[Solved] Delete All Index entries at once

nomnex · Post by **nomnex** » Fri Oct 12, 2012 1:45 am

Can I delete all the index entries at once, to restart anew? A quick search on the board, and on Google did not return anything, but do delete each entry one by one.

What's the best practice to start experiencing with indexes; to keep the original document without index, and to make a copy of it with an index? I'd rather save myself to click/delete hundredth of entries. Thank you.

Bill · Post by **Bill** » Fri Oct 12, 2012 5:21 pm

Click the first index entry and select Edit > Index Entry..., then press and hold CTRL+D until all entries are deleted.

nomnex · Post by **nomnex** » Mon Oct 15, 2012 12:47 pm

the title says delete all Index entries at once, and I am say in the first comment that "the forum search did not return anything, but to delete the entry one by one."
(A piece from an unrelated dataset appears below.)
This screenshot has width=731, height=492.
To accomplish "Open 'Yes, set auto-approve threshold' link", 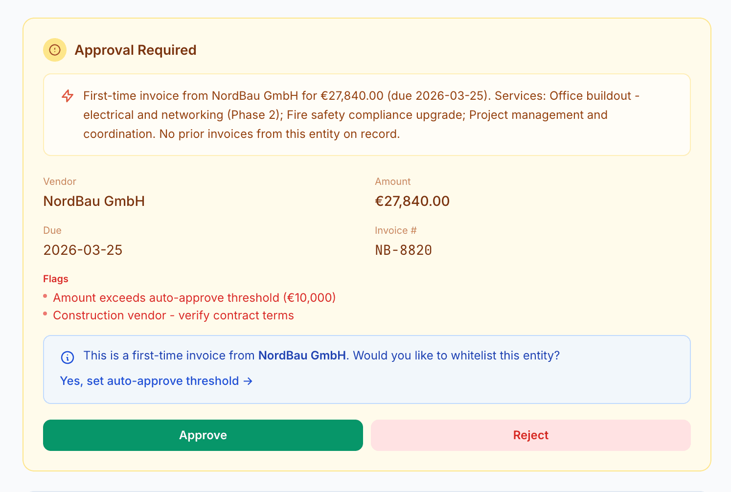I will (x=149, y=381).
So I assume there is no way to do it.

Hence my second question: I am not very experienced indexing words (this is beyond the scope of the indexing feature in Writer) so I guess I'd rather rather keep a non-indexed copy of my document, in the even I feel the need to restart anew.

Post by **acknak** » Mon Oct 15, 2012 6:40 pm

Removing the index marks can be done by a small script which edits the document xml.

I think it probably makes more sense to just keep a backup copy of the document made before starting to experiment with the indexing.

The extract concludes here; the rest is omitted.